2. Achieve an appropriate maturity level of cyber security controls.
3. Ensure cyber security risks are effectively managed. - Who?
The SAMA regulations are mandatory to follow for all financial institutions that operate in Saudi Arabia, including:
– Banks
– Insurance and reinsurance companies
– Financing companies
– Credit bureaus
– The Financial Market Infrastructure
What Does SAMA Say about Encryption Requirements?
In short, the SAMA regulations state that cryptographic solutions must be defined, approved, and implemented by member organizations. Companies must also take responsibility for the management of encryption keys, as well as lifecycle management, archiving, and recovery.

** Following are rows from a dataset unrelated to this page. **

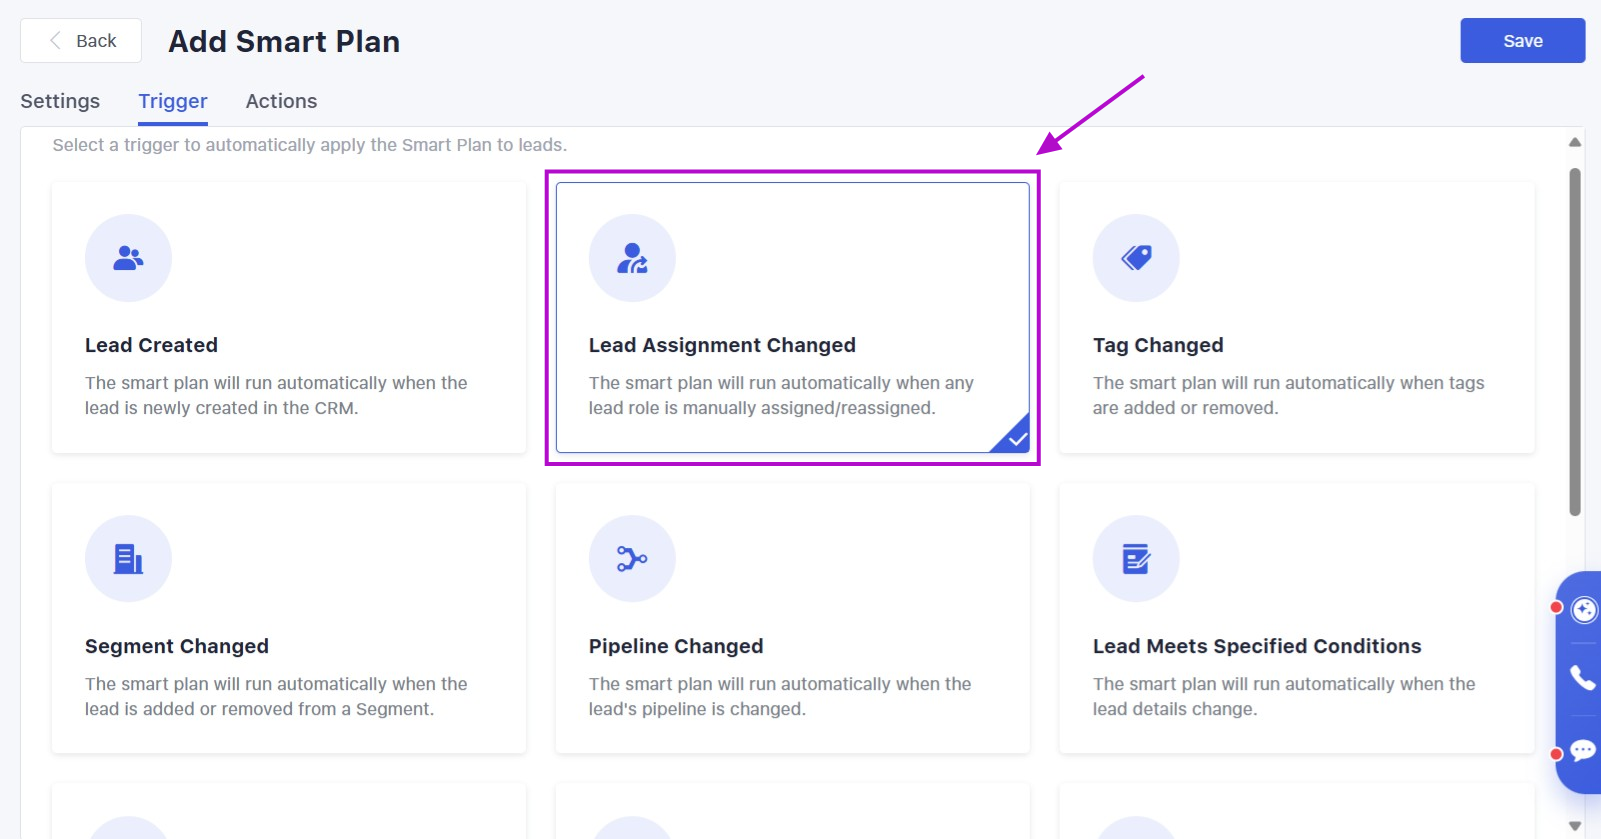Click the Save button
This screenshot has width=1601, height=839.
1522,41
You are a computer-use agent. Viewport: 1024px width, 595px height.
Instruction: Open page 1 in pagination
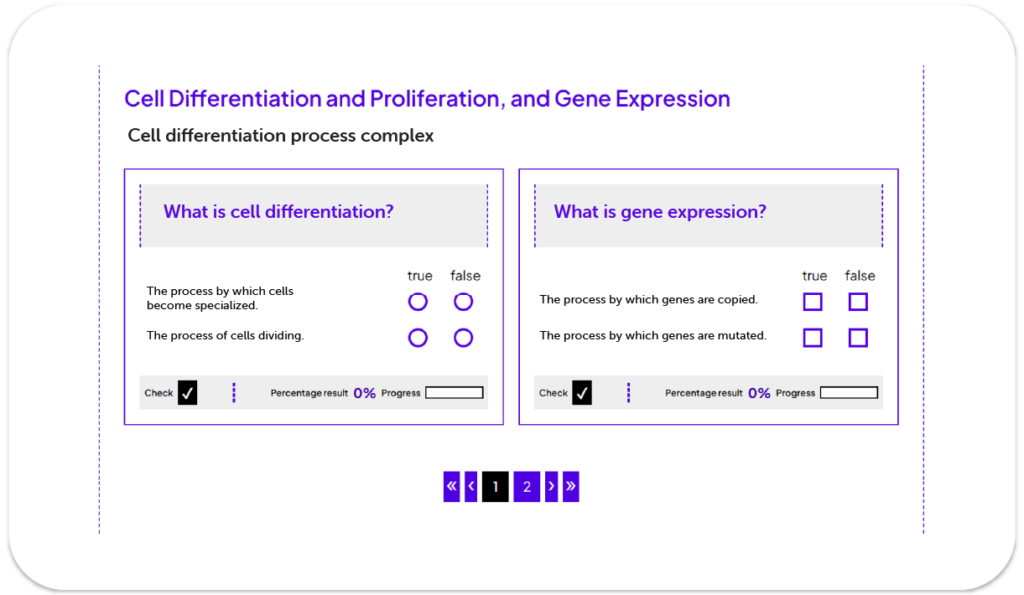(495, 487)
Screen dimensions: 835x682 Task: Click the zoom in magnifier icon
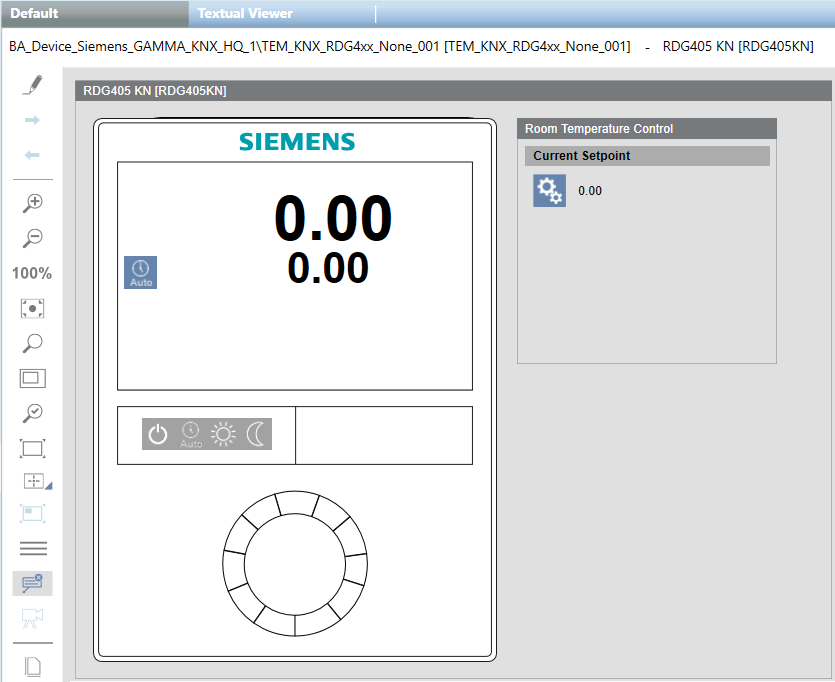click(x=33, y=202)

The image below provides a closer look at what the regulations say about encryption.
Section 3.3.9, “Cryptography”
- Organizations must define, approve, and implement the use of a cryptographic solution.
- Cryptography is necessary for ensuring that the “integrity of sensitive information is protected, and the originator of communications or transactions can be confirmed”.
- “The effectiveness of the cryptographic security controls should be measured and periodically evaluated”.
- Cryptographic solutions should involve the “management of encryption keys, including lifecycle management, archiving, and recovery”.
How to Prepare for SAMA Compliance
Complying with SAMA encryption requirements doesn’t have to be difficult. Just follow these 3 steps and make sure that your organization is compliant both now and in the future.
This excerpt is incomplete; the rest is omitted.